Albeit an extremely rare canine heart condition, DCM in dogs is getting a lot of attention. The main reason for this is the increase of DCM that has happened over the past 5-10 years. But even with the increase in the number of DCM cases, the disease is still very rare and your pet is unlikely to ever suffer from DCM.
Certain breeds are highly predisposed to the disease, such as Great Danes, Boxers, Dobermans, and Saint Bernards. Whether or not you own one of these breeds, understanding DCM is something that every dog owner should do. It is the best way to take preventative measures against DCM and ensure that your canine lives a happy and healthy life.
Canine Dilated Cardiomyopathy
DCM is short for canine dilated cardiomyopathy. It is a cardiovascular disease that affects the heart muscles, specifically the lower ventricles that are responsible for pumping blood to the rest of the body. Although this is a heart disease, over time DCM can also affect the way the lungs and kidneys function. As the heart continues to weaken, fluid may begin to build up in certain tissues, including the lungs and kidneys.

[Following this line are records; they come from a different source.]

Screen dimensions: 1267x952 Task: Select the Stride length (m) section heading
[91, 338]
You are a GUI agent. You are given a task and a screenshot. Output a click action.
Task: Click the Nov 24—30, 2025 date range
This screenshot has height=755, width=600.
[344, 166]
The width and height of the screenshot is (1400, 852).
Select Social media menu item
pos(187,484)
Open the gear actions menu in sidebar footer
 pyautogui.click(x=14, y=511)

When left untreated, DCM can be life-threatening. The weakened heart muscle becomes too overwhelmed by the buildup of fluid in the body’s tissues, which eventually leads to congestive heart failure. All pet owners should be aware of the most common DCM symptoms, which include lethargy, appetite loss, coughing, wheezing, and panting. A distended abdomen from fluid buildup is also possible.

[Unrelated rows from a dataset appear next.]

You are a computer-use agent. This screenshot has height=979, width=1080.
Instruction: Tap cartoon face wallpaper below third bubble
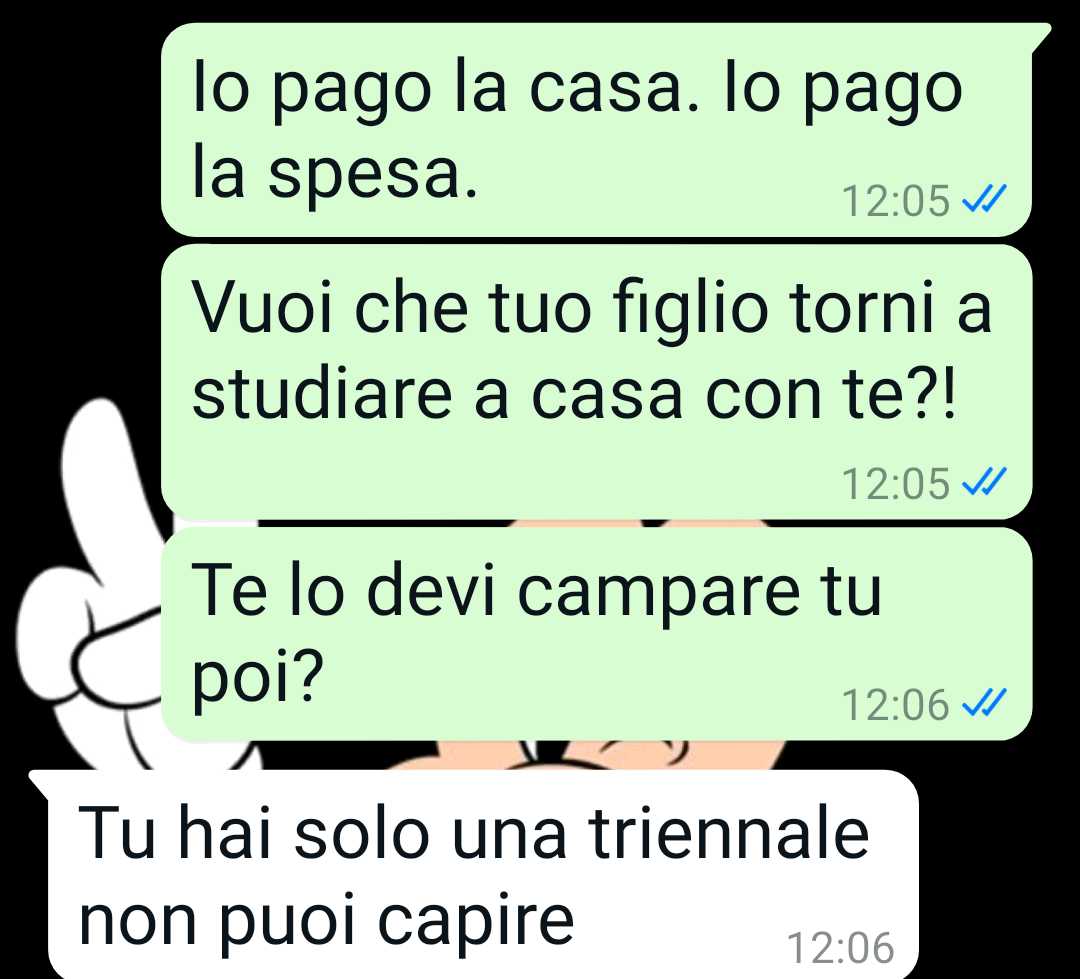585,754
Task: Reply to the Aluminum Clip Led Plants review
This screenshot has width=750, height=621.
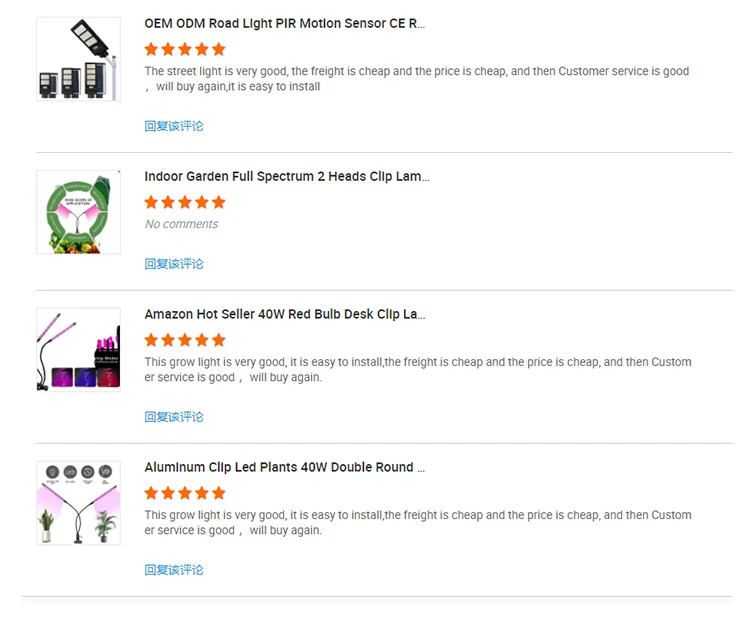Action: (174, 570)
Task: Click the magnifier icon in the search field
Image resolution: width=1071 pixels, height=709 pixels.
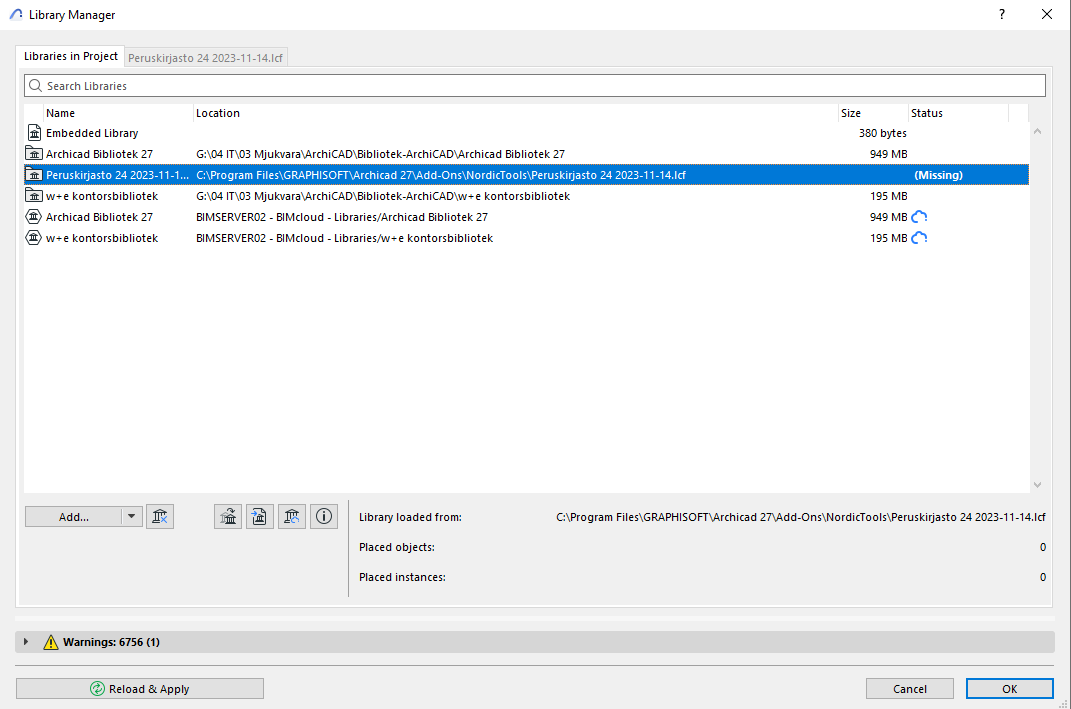Action: coord(36,86)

Diagnosis and Treatment of DCM
If your pet is experiencing any of the symptoms mentioned above, it is time to schedule a veterinary checkup. DCM screening can be complex and costly, but it is the only way to determine if DCM is actually present. The first step of the screening process is an EKG (electrocardiogram) which can detect irregular or rapid heartbeats in canines.
An X-ray can determine if the ventricular walls of the heart are dilated, which is the ultimate sign that a dog is suffering from DCM. An X-Ray can also show if there is fluid buildup in the lungs. For the diagnosis to be definitive, the last step is to perform an ultrasound of the heart, also called an echocardiogram. PetMD says that “in the case of DCM, an echocardiogram will reveal enlargement of one or more heart chambers, along with decreased contractile ability of the heart muscle.”
Once DCM has been officially diagnosed with the 3 procedures mentioned above, the proper course of treatment can be determined. Treatment mostly depends on how far the DCM has progressed. If it has gone on too long, the best course of treatment is to keep your canine as comfortable as possible.
But when caught early enough, a dog can live for years with the right combination of medication. “Except in cases where a dog is severely affected by the disease, long-term hospitalization should not be necessary,” says PetMD.